11/09/2019

Jovens, adultos e idosos

Um estudo publicado há alguns anos na revista "The Lancet Child & Adolescent Health" advogava que a "adolescência" deveria estender-se até aos 24 anos de idade e já não até aos 18 ou 19, por assim dizer.

Independentemente das justificações de índole biológica ou, até, sociológica que suportem esta mudança, aceito mas não concordo.

Acho que é incontestável que o ciclo da vida humana é, actualmente, muito diferente do que era há 200, 100, 50 ou mesmo 30 anos.

Convencionou-se, por isso, o estabelecimento de algumas regras institucionais: é-se ‘jovem’ até aos 35 anos de idade, ‘adulto’ dos 35 aos 65 anos de idade e ‘idoso’ (ou ‘sénior’) com 65 e mais anos.

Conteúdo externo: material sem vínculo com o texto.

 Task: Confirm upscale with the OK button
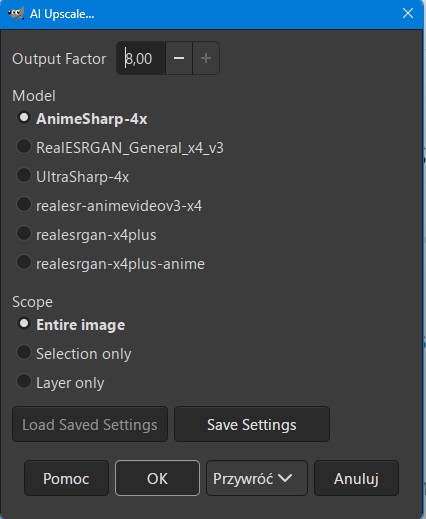157,478
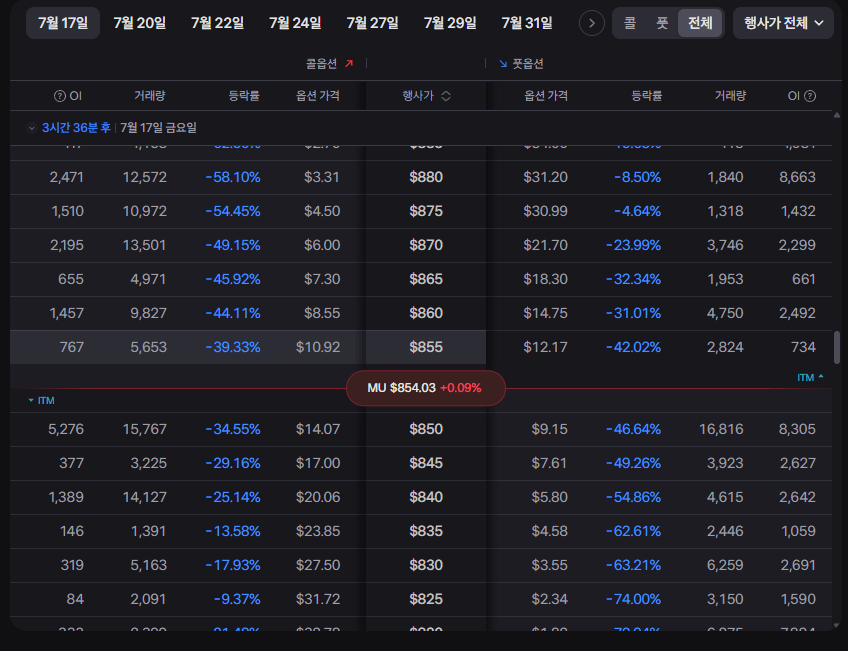Click the vertical scrollbar thumb
Viewport: 848px width, 651px height.
pos(837,348)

Ora, se se é jovem até aos 35 anos não me surpreende nada que se possa ser adolescente até aos 25 anos…

Mas não estou de acordo com esta alteração porque me parece que ela tem subjacente uma infantilização da personalidade de cada ‘jovem’.

Trata-se, no fundo, da promoção de uma menorização de um segmento importante de todas as sociedades do mundo e, em certa medida, da retirada de responsabilidade perante essas mesmas sociedades.

Ao contrário, deveriam poder ser responsabilizados pelas suas escolhas e pelos seus erros enquanto seus membros de pleno direito.

Gostaria, todavia, de perceber melhor as ‘reais dimensões’ (ou melhor, as implicações) de tal mudança na interacção entre os referidos jovens adolescentes e os Estados no que se refere, por exemplo, ao sistema penal e judicial em questão.

É certo que o envelhecimento de muitas sociedades humanas é um fenómeno que veio para ficar mas não me parece que este adiamento etário – e emocional – seja a medida certa para o combater.